● **Extrait du document**
* * *

Depuis 2004, il est à la tête de GYS, ce géant mondial de la fabrication d’équipements de soudage et de chargeurs de batteries, fondé en 1964. Bruno Bouygues était très récemment en séjour au Togo, au moment où, curieusement, tous les feux de l’actualité étaient focalisés sur notre pays grâce, entre autres, au sacré bond réalisé dans le classement Doing Business. « Togo Matin » a rencontré le dirigeant qui ne ménage rien pour l’extension de son entreprise. Il n’exclut, d’ailleurs pas, l’idée de s’installer au Togo. Entretien !

Cette semaine, la Banque Mondiale dans son classement « Doing Business 2020 » a classé le Togo comme premier pays réformateur d’Afrique. Vous êtes investisseur international et vous connaissez un peu le Togo. Qui êtes-vous et qu’est-ce que cela signifie pour vous ?

Je suis Bruno Bouygues, le patron de GYS (www.gys.fr), un groupe industriel français de 750 personnes qui conçoit et fabrique du matériel de soudage et des chargeurs de batteries. Le groupe, en forte croissance, devrait franchir le seuil des 100M€ de chiffre d’affaires et a investi, sur les 10 dernières années, en France, Allemagne, Italie, Angleterre et Chine. Pour ce qui est du Togo, j’ai la chance d’avoir depuis de nombreuses années des amis togolais à Paris et c’est mon deuxième voyage au Togo sur les trois dernières années. J’ai fait un premier voyage fin 2016 pour venir rencontrer des clients ici à Lomé. Pendant ce deuxième voyage, je suis venu en famille passer quelques jours de vacances entre Lomé et Kpalimé et j’ai profité de mon séjour sur Lomé pour discuter avec des clients.

Pendant ce deuxième voyage cette année, j’ai notamment pu noter que le pays avait beaucoup investi dans ses infrastructures routières, logistiques, télécoms et numériques. L’excellente qualité du Port de Lomé – soulignée par tous les clients rencontrés – qui est désormais le premier port d’Afrique de l’Ouest semble aussi être un atout important pour continuer à construire l’avenir du pays. Être reconnu comme le premier pays réformateur d’Afrique est pour moi un gage de sérieux et devrait permettre d’accélérer la croissance des investissements directs internationaux au Togo.

Vous êtes reconnu comme un expert du secteur industriel européen, connaissez-vous le secteur industriel togolais ?

* * *

● **Consignes de l'exercice**
[1] Selon l'entretien consacré au dirigeant de GYS et au Togo, quel rang la Banque mondiale a-t-elle attribué au Togo dans son classement « Doing Business 2020 » ?
[2] Poursuivez l'entretien consacré au dirigeant de GYS et au Togo en rédigeant la suite qui vient après la dernière question posée.

● **Données disponibles**
* * *

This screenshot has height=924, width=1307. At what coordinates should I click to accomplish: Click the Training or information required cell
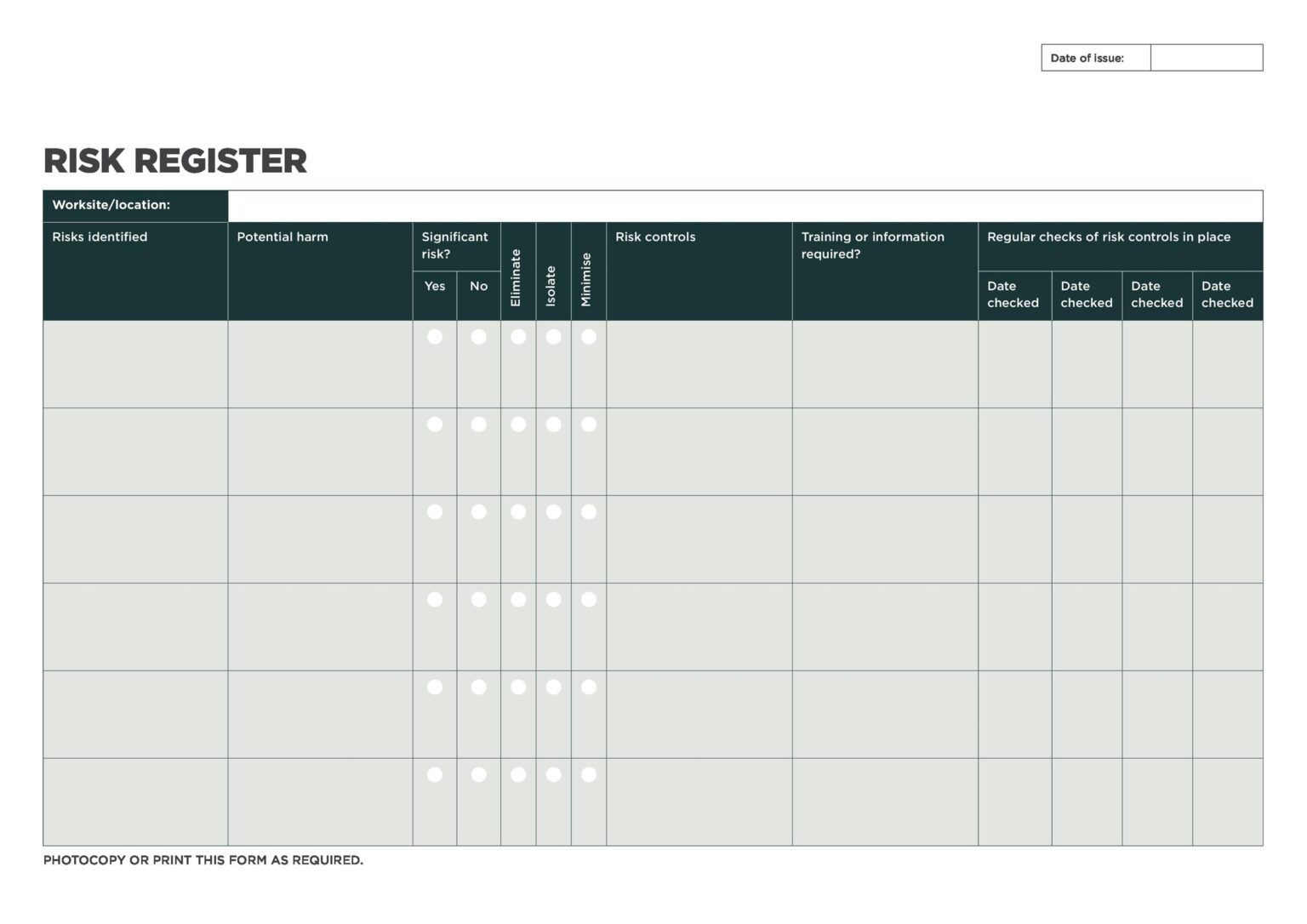click(x=884, y=363)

* * *

● **Les réponses**
[1] Elle l'a classé premier pays réformateur d'Afrique.

[2]
Un peu. Il y a, à ma connaissance, plusieurs secteurs qui sont importants au Togo, comme le secteur de l’extraction de matières premières comme le calcaire et le phosphate, la production agricole comme les cultures de café, cacao et coton. Personnellement, je trouve que les fruits et les légumes locaux sont aussi exceptionnels et je confesse un gout immodéré pour les ananas « Pain de Sucre ». A ma connaissance, il y a une volonté politique forte pour développer le textile mais le travail du bois et du métal est encore principalement artisanal et pourrait se développer rapidement, dans le cadre de partenariat public-privé.

J’ai donc l’image d’un Togo dynamique avec une base agricole diversifiée de grande qualité, une base artisanale forte qui doit se faire mieux connaitre à l’international, et une petite base industrielle qui est aujourd’hui principalement tirée par la commande publique. A ce sujet et grâce à ses investissements récents dans ses infrastructures physiques, numériques et logistiques, le Togo s’est construit une belle plateforme pour accélérer son développement industriel. Enfin, un secteur qui reste encore sous-exploité est celui du tourisme et il y a de nombreuses opportunités à saisir sur place pour les grands opérateurs internationaux et les spécialistes du sujet.

Aujourd’hui, on parle de plus en plus de mondialisation. D’importantes entreprises s’étendent. A votre avis, comment peut-on percevoir la notion des PME dans ce contexte globalisé ?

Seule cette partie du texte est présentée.